TOKYO, Jan 29 (Reuters) - Bank of Japan Governor Masaaki Shirakawa told cabinet ministers that it is possible for the central bank to increase asset purchases even further to inject funds into the economy, minutes from a meeting of a top government panel showed on Tuesday.
The BOJ last week made an open-ended commitment to purchase 13 trillion yen ($143.4 billion) in assets each month from 2014 to achieve a 2 percent inflation target it agreed with the government. Most of the asset purchases are likely to focus on government debt.
“We’ve already announced in December that over the next year we will supply around 50 trillion yen in funds,” Shirakawa said, according to the minutes of a Council on Economic and Fiscal Policy (CEFP) meeting held last week.
“From 2014, purchases will increase again.
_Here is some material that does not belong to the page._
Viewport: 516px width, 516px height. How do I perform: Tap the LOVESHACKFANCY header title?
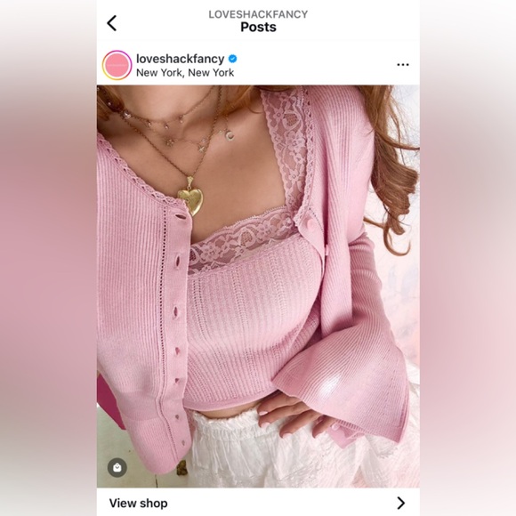258,14
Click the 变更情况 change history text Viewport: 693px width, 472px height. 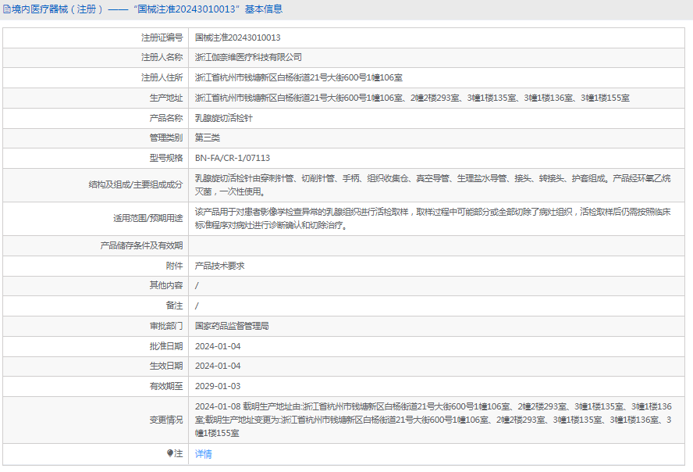point(432,420)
We’ll examine the situation every month, so it’s possible for purchases to increase further still.”
The CEFP is the government’s top panel to decide economic policy and is the forum where the Prime Minister Shinzo Abe’s cabinet will monitor the central bank’s progress in achieving 2 percent inflation.
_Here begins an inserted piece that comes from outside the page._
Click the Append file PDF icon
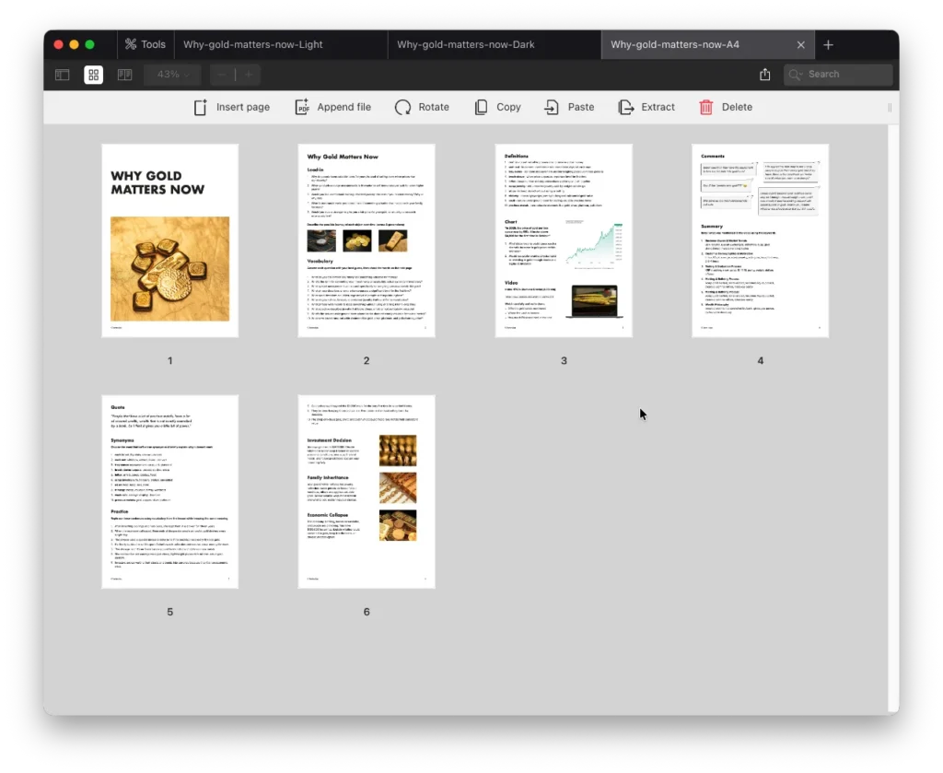Viewport: 943px width, 773px height. (302, 107)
The BOJ’s forecast is for core consumer prices, which exclude fresh food but include energy costs, to rise 0.9 percent in the fiscal year starting from April 2014.
This is well below the inflation target, leading one private sector member of the CEFP to suggest that the BOJ issue price forecasts for the following fiscal year, minutes of the meeting showed.
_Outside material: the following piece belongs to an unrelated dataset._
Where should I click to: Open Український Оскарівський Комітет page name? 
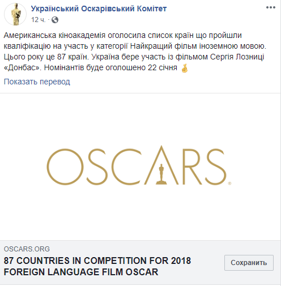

In response, Shirakawa said that while prices are likely to continue rising, uncertainty about overseas economies means there are large differences in each monetary policy board member’s views beyond fiscal 2014.
Japan’s government has made reviving the economy and ending nearly 20 years of mild deflation a top priority, but some economists say it will not be easy to achieve 2 percent inflation quickly.